We Even Set Trends for American Church

By Harris, David | Anglican Journal, September 1997 | Go to article overview

We Even Set Trends for American Church


Harris, David, Anglican Journal


WALL STREET produced Canada's first bishop when Rev. Charles Inglis left behind the riches of Trinity Church in New York's financial district and as a Loyalist came to Nova Scotia during the War of Independence. Canadian Anglicans, it seems, have never looked south since.

Most of us look to England as the closest church connection outside our country. But the truth of the matter is that, despite some substantial differences between our churches, and our frequent bridling at things American, we have more in common with the Episcopal Church than with the Church of England. Certainly, the Canadian church is taken far more seriously south of the border than across the pond.

Since we are all subject to similar social trends and pressures -- largely through the influence of American secular culture -- what happened at the General Convention in Philadelphia may signal how delegates to General Synod next year in Montreal will vote.

In the church world, Canadians are less radically reactive than Americans. South of the border, they have tended to rush and force issues and then obliged to live with the consequences. We sometimes follow their example but take more time for debate and allow consensus to build. Without unequivocal authorization from their church, Americans rushed to ordain women in 1974 and 1975. The legacy of those illegal ordinations remains. This year in Philadelphia, where the famous first 11 women were priested, General Convention was still openly wrestling with the fact that four dioceses and/or their bishops still refuse women's priestly ministries.

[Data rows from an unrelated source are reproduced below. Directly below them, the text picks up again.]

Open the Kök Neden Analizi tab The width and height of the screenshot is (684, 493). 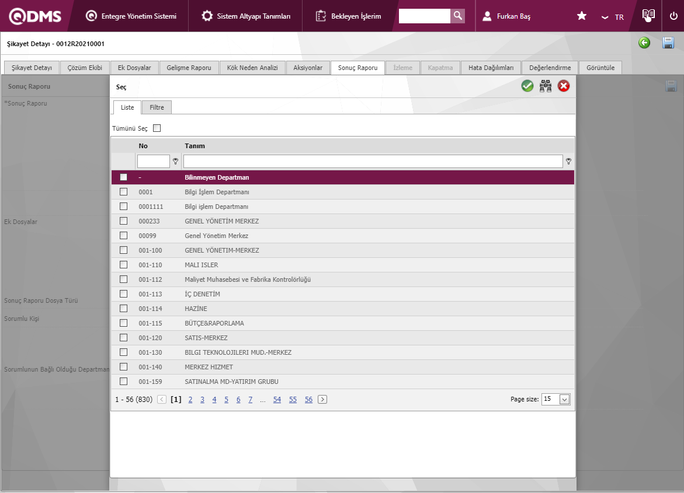click(252, 68)
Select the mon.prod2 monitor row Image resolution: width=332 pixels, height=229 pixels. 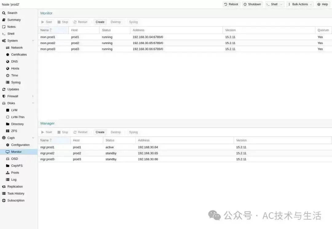pos(185,43)

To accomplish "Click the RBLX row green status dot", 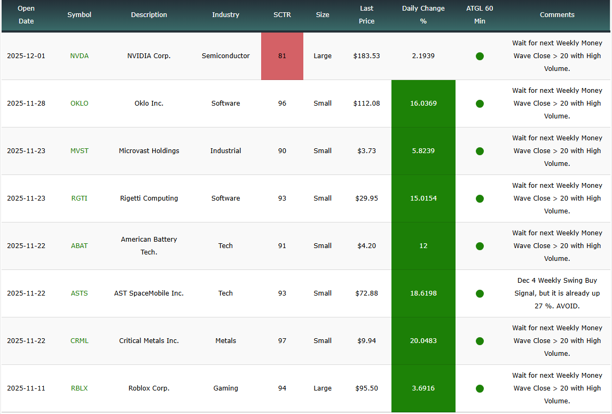I will pyautogui.click(x=480, y=388).
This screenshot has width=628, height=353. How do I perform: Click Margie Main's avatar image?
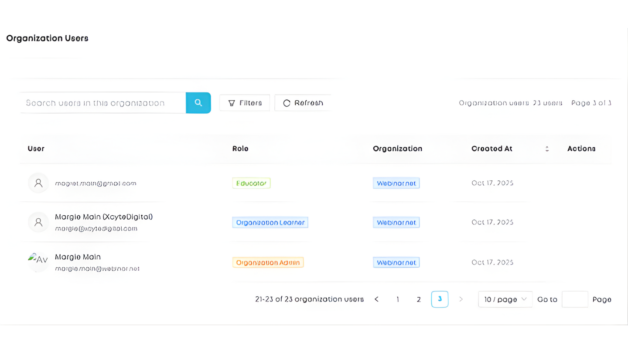click(38, 262)
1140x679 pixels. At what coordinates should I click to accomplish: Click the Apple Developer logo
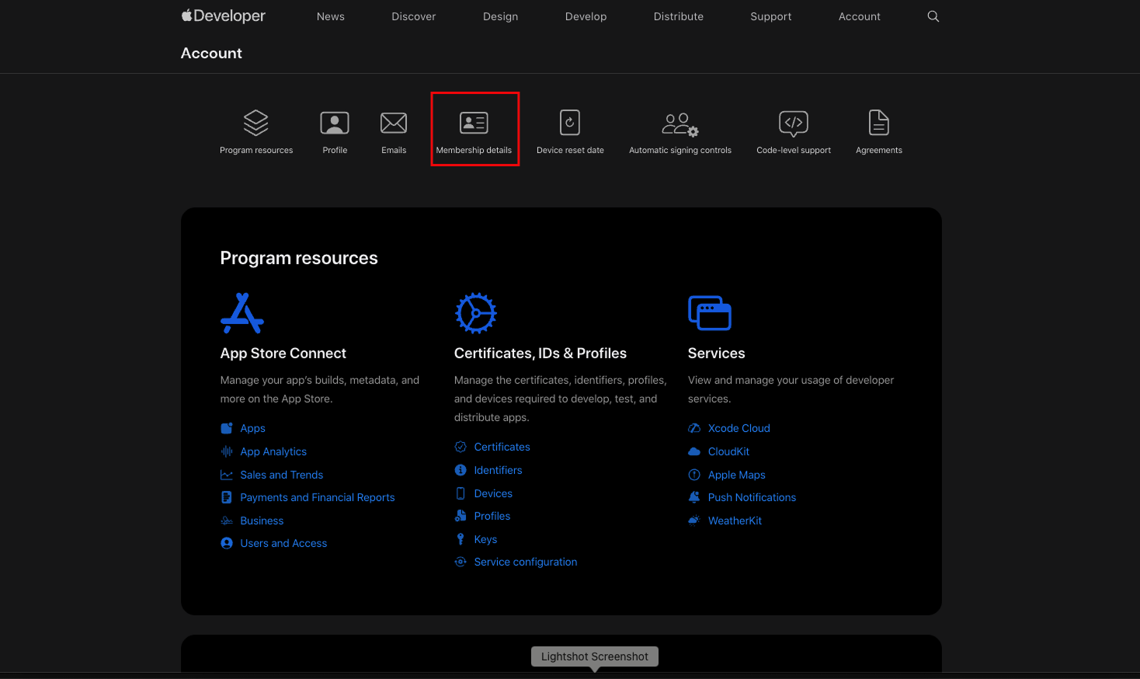[x=224, y=16]
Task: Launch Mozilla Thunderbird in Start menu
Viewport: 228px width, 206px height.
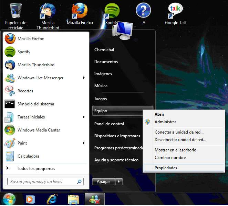Action: pos(36,65)
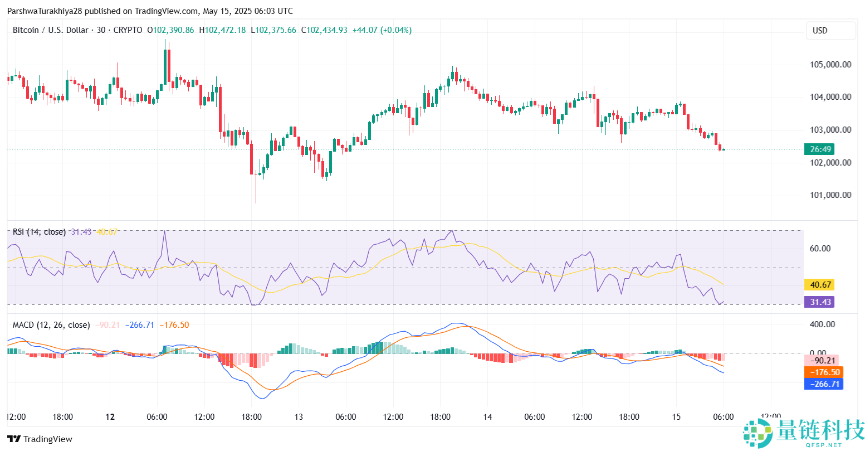The image size is (865, 451).
Task: Click the yellow RSI 40.67 axis label
Action: coord(820,285)
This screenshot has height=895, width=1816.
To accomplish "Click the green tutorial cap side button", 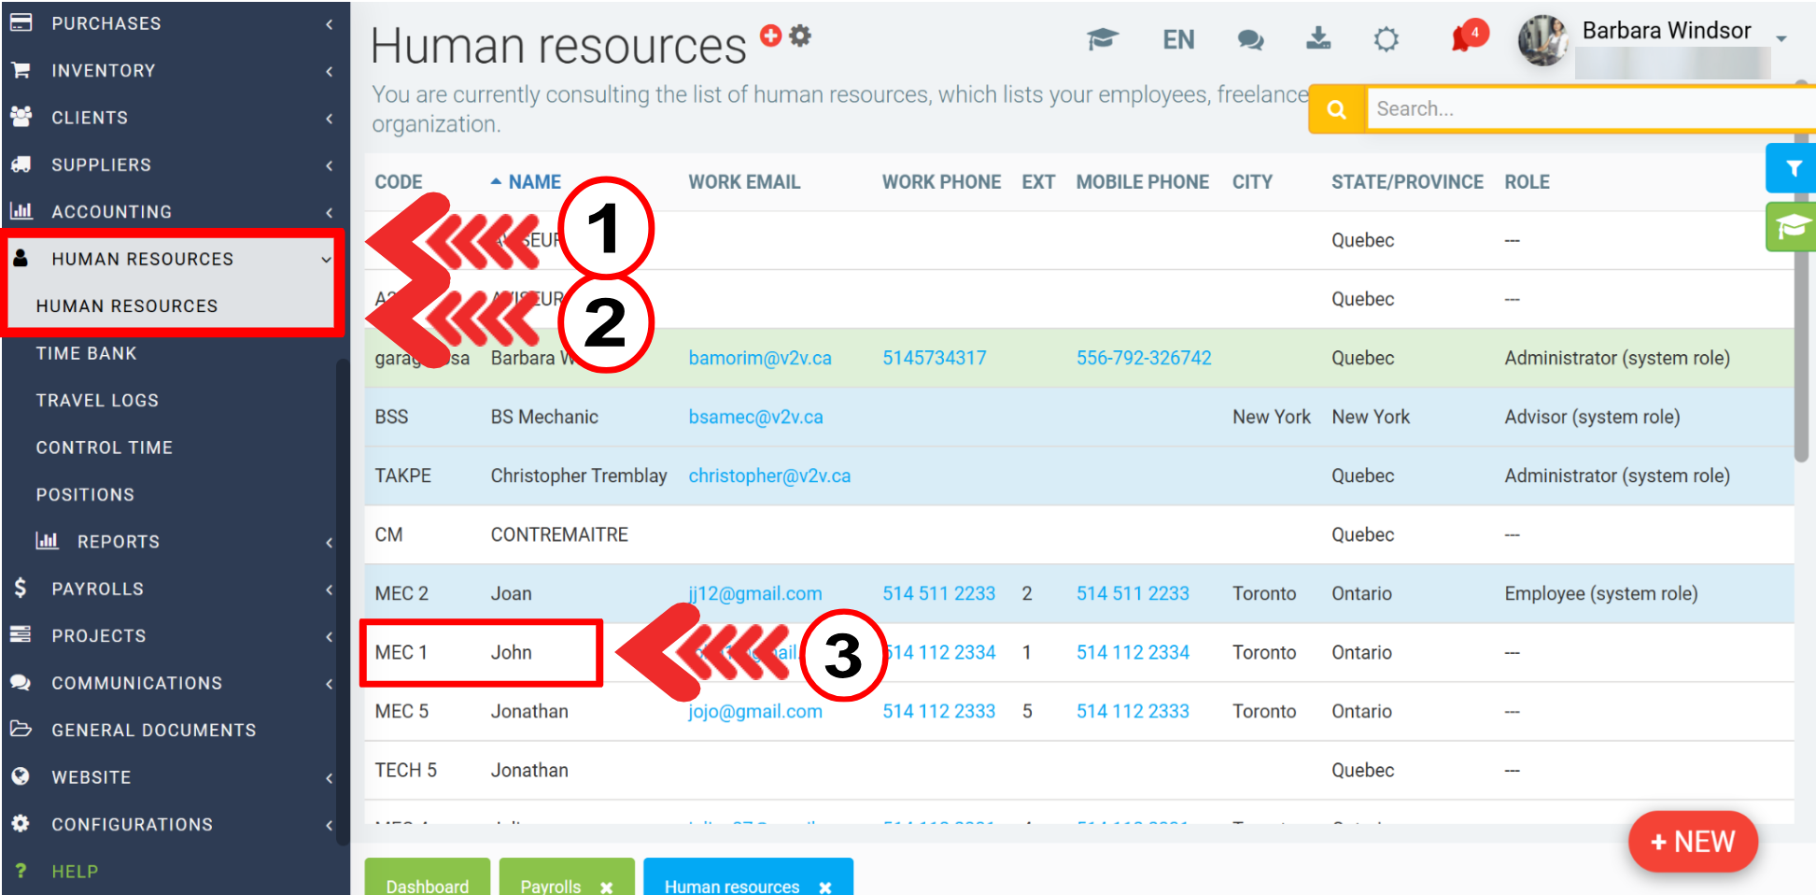I will coord(1793,227).
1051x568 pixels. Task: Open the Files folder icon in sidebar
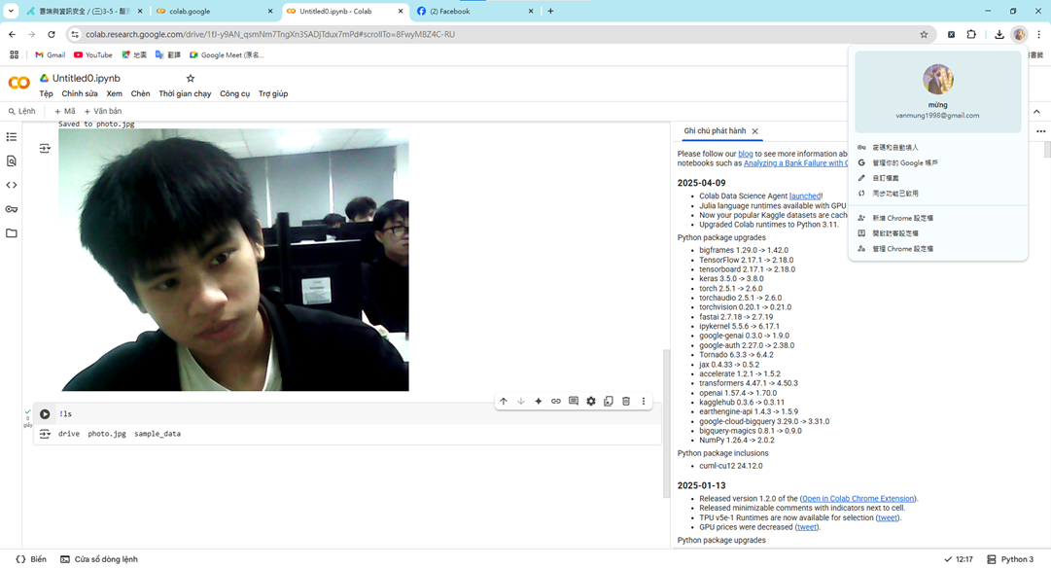pyautogui.click(x=12, y=233)
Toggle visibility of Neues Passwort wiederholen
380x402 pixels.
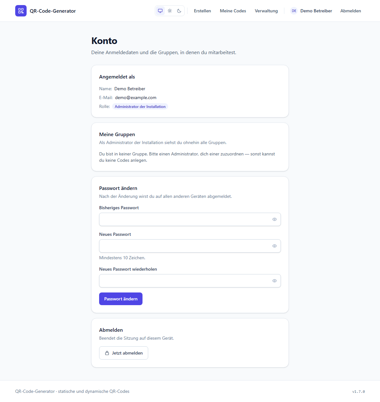coord(275,281)
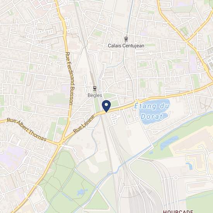Screen dimensions: 213x213
Task: Select the Rue Albert Thomas street label
Action: tap(27, 129)
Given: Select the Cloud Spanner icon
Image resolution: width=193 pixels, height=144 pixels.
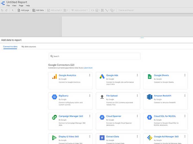Looking at the screenshot, I should coord(102,117).
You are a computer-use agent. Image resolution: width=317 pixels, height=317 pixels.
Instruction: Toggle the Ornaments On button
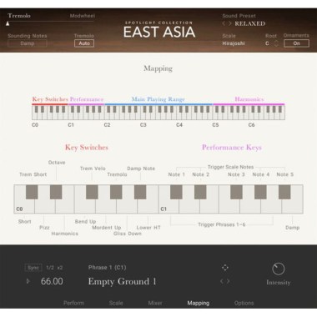tap(296, 43)
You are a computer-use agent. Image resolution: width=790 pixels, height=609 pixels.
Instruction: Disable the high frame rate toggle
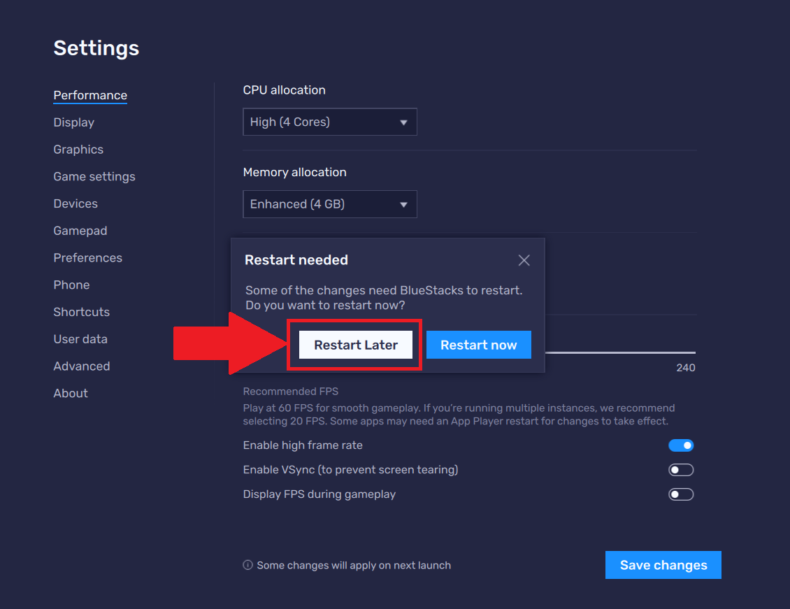point(681,445)
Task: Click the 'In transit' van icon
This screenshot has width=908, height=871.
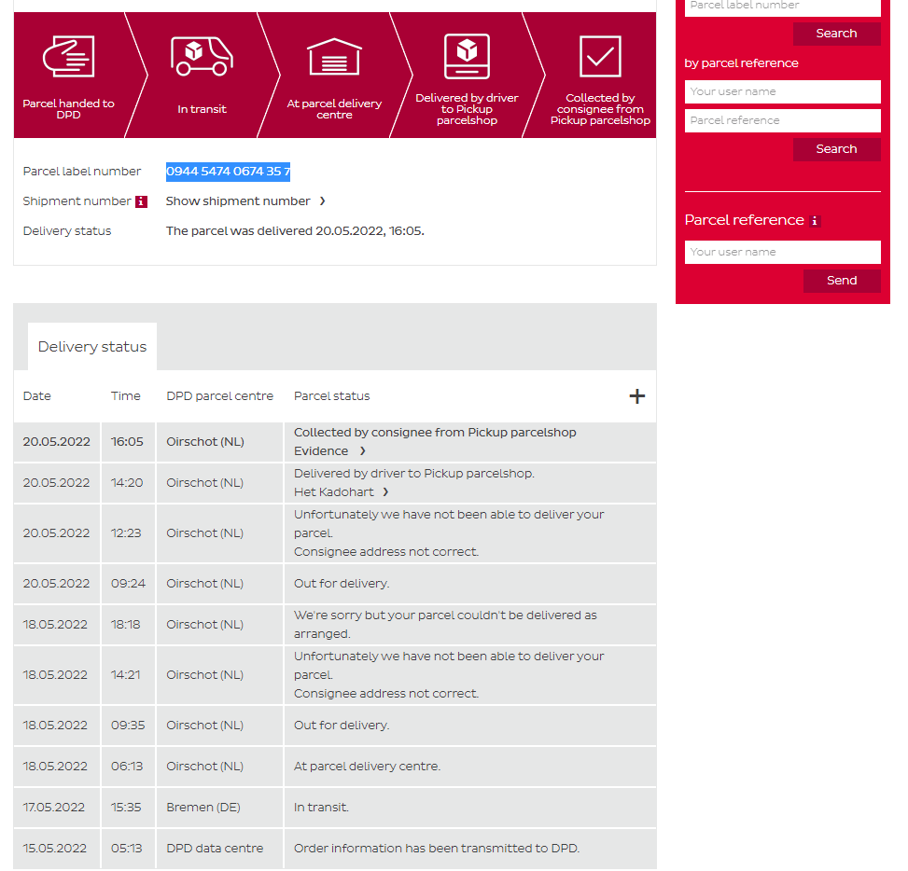Action: pyautogui.click(x=202, y=56)
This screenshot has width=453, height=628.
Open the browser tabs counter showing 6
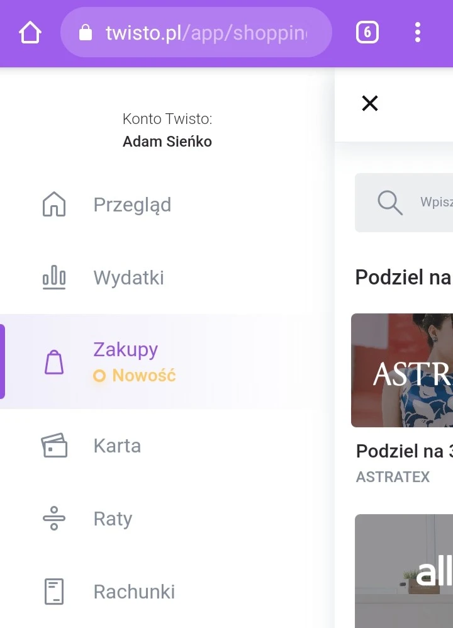click(367, 33)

By contrast, we ordained women as priests in Canada later, but they were legally ordained. Thus in most of the country, the ordination of women is not a major issue. Even though Fredericton and Saskatchewan dioceses may not be the most welcoming to female priests, both their diocesan bishops have ordained women.

On another controversial issue, homosexuality, American actions may signal what is to come in Canada. Certainly a comparison is valuable. Notwithstanding the refusal of the U. …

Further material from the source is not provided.